(AIM OF THE EXERCISE) Which lines of the entries below contain the string "computer"? Copy each one.
=-=-=-=-=
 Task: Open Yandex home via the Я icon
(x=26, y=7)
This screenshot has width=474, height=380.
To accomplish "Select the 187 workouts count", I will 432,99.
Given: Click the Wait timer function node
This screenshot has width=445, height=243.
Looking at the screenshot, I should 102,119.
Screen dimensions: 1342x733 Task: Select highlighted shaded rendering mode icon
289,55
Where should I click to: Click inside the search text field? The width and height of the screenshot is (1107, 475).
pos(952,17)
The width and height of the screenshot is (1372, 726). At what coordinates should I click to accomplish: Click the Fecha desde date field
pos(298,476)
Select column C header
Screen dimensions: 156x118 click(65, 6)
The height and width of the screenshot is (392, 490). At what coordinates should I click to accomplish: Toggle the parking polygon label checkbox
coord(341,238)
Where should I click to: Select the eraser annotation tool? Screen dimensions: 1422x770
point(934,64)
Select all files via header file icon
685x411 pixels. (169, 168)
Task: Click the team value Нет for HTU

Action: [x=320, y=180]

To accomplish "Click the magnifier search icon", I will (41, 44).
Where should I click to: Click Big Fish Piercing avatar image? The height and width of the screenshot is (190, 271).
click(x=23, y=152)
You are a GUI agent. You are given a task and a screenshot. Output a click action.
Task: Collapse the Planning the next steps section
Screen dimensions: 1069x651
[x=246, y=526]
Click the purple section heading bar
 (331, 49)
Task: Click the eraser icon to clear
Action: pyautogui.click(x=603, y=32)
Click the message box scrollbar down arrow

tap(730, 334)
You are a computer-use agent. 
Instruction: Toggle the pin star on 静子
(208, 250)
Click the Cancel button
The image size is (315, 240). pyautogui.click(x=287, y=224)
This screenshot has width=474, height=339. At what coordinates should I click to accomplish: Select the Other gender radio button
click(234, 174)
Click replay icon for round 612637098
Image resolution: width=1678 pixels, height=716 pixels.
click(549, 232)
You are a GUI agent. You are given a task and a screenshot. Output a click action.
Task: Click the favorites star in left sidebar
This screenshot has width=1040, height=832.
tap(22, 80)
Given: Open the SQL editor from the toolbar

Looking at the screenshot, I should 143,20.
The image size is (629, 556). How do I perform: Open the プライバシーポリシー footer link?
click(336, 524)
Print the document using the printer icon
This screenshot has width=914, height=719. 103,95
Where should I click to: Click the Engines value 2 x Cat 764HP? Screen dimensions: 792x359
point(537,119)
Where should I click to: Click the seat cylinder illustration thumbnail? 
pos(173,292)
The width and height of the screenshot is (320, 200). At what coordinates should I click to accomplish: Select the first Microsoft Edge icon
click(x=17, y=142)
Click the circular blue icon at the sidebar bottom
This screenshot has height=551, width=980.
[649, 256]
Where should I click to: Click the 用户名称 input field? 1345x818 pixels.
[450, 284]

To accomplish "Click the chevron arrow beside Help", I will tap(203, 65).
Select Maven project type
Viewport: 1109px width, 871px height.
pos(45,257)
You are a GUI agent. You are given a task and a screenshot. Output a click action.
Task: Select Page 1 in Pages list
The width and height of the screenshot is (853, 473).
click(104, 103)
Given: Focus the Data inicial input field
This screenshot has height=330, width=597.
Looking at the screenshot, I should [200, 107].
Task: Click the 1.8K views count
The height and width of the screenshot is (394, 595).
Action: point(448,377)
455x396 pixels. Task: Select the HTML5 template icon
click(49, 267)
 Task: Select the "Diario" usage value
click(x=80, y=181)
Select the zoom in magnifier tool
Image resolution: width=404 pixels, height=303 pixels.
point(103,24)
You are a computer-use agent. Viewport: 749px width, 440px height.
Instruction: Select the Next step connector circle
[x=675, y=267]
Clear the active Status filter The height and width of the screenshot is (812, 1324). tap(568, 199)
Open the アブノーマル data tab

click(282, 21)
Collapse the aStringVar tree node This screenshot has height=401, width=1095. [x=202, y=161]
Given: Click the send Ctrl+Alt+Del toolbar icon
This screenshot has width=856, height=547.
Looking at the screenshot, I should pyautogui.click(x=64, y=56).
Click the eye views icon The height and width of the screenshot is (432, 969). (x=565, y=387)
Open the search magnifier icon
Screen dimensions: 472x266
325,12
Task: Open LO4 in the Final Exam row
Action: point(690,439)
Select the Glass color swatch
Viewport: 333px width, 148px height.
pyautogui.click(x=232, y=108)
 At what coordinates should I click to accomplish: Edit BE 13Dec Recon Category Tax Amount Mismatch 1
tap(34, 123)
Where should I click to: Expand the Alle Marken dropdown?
=-=-=-=-=
(OUTPUT OF THE EXERCISE)
You are a computer-use agent. 
You are a computer-use agent. Viewport: 749px width, 440px height.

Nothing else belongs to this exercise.